- _PROVIDED RECORDS_
___

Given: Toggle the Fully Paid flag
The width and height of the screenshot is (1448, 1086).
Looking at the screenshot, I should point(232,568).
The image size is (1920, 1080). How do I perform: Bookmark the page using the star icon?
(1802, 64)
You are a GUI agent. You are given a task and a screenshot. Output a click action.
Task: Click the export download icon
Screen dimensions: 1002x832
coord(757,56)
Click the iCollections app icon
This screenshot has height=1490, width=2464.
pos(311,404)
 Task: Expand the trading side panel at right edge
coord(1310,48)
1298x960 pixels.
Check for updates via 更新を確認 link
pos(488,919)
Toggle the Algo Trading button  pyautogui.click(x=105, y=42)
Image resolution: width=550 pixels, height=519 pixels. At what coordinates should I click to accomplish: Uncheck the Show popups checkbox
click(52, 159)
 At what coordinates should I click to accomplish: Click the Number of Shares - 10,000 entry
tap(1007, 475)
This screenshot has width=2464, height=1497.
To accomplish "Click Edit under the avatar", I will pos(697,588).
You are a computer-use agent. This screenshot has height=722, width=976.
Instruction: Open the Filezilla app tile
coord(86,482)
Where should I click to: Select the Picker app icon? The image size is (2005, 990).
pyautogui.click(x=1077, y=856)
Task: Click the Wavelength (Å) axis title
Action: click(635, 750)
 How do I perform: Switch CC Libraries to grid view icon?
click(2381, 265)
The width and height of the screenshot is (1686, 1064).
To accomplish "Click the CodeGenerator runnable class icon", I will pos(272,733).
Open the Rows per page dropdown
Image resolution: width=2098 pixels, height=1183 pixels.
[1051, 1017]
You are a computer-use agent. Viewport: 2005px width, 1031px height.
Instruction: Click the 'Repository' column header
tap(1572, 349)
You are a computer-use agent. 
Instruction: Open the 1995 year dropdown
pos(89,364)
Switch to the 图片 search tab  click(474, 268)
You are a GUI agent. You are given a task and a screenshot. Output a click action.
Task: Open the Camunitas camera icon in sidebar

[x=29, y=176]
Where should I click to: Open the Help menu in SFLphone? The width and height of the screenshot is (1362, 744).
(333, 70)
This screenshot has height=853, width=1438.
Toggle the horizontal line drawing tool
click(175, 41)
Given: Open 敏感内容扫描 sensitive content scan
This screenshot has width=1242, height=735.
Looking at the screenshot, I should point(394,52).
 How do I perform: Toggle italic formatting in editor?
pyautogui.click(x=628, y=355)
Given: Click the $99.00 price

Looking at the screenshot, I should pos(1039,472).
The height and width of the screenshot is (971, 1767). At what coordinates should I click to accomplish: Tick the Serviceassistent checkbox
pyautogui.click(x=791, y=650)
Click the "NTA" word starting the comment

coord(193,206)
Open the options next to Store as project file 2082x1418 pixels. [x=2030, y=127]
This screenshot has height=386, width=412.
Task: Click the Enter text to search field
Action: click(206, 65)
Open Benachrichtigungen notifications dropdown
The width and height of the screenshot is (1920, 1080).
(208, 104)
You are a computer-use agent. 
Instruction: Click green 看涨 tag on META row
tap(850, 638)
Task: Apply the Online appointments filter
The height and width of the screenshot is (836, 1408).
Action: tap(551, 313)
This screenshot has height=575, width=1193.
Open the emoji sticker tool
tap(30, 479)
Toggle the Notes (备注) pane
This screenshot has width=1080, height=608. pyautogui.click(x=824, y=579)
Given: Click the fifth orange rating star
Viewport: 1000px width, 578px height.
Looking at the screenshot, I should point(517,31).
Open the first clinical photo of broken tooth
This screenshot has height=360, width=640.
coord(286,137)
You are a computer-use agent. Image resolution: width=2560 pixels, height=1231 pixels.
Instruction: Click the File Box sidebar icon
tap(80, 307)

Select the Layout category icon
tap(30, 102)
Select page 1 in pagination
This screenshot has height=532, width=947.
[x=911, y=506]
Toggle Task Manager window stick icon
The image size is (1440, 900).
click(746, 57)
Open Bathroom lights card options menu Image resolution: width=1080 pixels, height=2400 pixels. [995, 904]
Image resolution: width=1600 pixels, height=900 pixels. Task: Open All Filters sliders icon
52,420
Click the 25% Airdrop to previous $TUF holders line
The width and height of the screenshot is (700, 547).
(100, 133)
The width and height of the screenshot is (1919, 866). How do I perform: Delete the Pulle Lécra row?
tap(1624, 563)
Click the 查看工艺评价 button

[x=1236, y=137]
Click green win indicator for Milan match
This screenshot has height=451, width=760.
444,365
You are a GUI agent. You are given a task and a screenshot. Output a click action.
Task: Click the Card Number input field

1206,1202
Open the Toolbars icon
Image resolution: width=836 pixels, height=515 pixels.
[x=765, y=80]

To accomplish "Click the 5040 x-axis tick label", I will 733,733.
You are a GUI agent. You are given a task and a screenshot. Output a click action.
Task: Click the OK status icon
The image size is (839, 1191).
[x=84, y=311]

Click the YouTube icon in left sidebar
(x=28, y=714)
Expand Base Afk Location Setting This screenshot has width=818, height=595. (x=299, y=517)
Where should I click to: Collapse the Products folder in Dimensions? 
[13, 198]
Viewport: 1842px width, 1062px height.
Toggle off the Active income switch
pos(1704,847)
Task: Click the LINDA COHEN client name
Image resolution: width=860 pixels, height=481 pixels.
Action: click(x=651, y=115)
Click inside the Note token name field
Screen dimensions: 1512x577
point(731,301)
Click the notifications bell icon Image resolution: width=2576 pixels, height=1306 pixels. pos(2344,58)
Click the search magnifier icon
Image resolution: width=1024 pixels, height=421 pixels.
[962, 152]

___

- _PROBLEM REQUIREMENTS_
Could you change "avatar" to "profile photo" in the data above, from the line with "At what coordinates should I click to accomplish: Click" up to and including the line with "coord(86,482)", and return only those lines with nothing else altered?

- _SOLUTION_
 At what coordinates should I click to accomplish: Click the Number of Shares - 10,000 entry
tap(1007, 475)
This screenshot has width=2464, height=1497.
To accomplish "Click Edit under the profile photo", I will pos(697,588).
You are a computer-use agent. This screenshot has height=722, width=976.
Instruction: Open the Filezilla app tile
coord(86,482)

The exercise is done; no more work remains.